To be fair I’m not really sure if Slic’s EP 2Real is really “minimalist hyperreal hyperpop” but it sounds real good in the headline and either way the EP is making is official debut for reals right here on the DELI blog plus it’s really Bandcamp Day (woot woot!) and there’s really an official release party on 9/23 on the rooftop of 99 Canal St. (woot! woot!) so let’s not waste time splitting hairs between reality, surreality, and hyperreality mmmkay.
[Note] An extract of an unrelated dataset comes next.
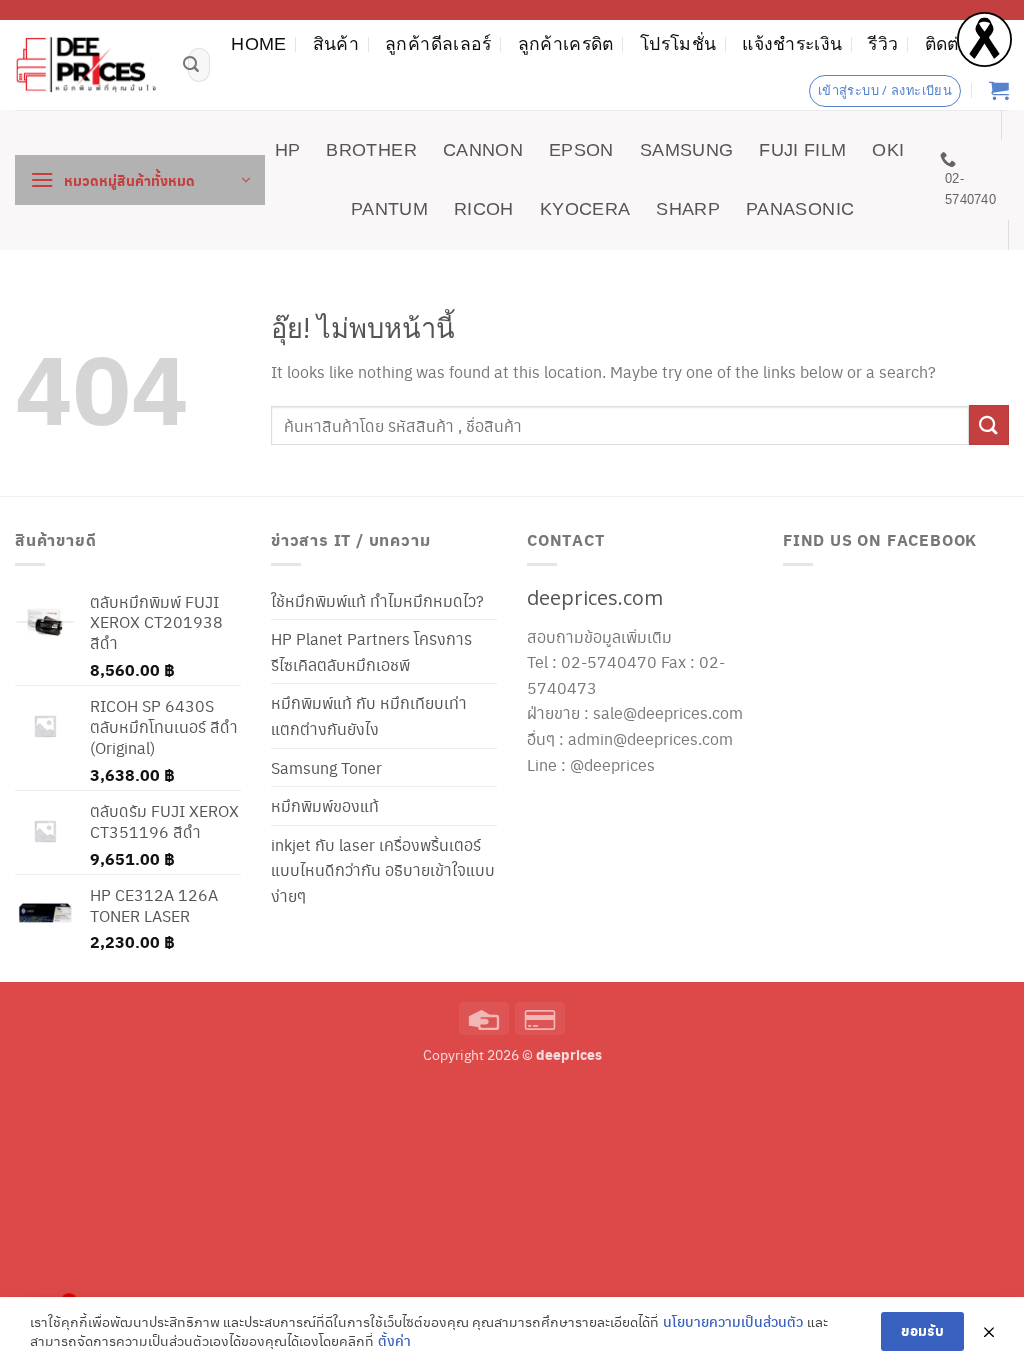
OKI (888, 150)
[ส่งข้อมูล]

The title track of 2Real opens with the lyric “I can’t shake this feeling now it’s all too real” sung in airy elevated tones over low synthetic rumblings and radio static but soon the song settles into a unsettled groove of pulsing quasars and it’s revealed in the second verse that “everything I love is from another world” and these two statements taken together get at the heart of Slic’s art with it’s galvanizing, glitched-out interplay between visceral and etherial realms and who’s to say which is really more real?

Likewise, 2Real’s four songs (all production, performance, and writing by Slic; mixed by Tobias (2real, new green), evy (animal), and slozza (world on ice), mastered by slozza) play off the contrast between bright, shiny melodic surfaces and tense, itching, squealing, squirming, fevered interiors full of timbral and textural intricacies that become more apparent upon each re-listen like low animal cravings dressed up in high fashion accessories.

And from whence do these compelling dynamics derive and from whose fevered mind are they produced? Well, far be it for me to play the psychoanalyst, but The Deli did manage to conduct a sit-down interview with Slic a.k.a. Cami Dominguez a couple days ago (really more like a rambling, highly-pleasant conversation about Venezuelan memes and getting lost in the creative process and current Mexican shoegaze bands and baffling early ‘70s porn parodies—whereupon insights were arguably gleaned. 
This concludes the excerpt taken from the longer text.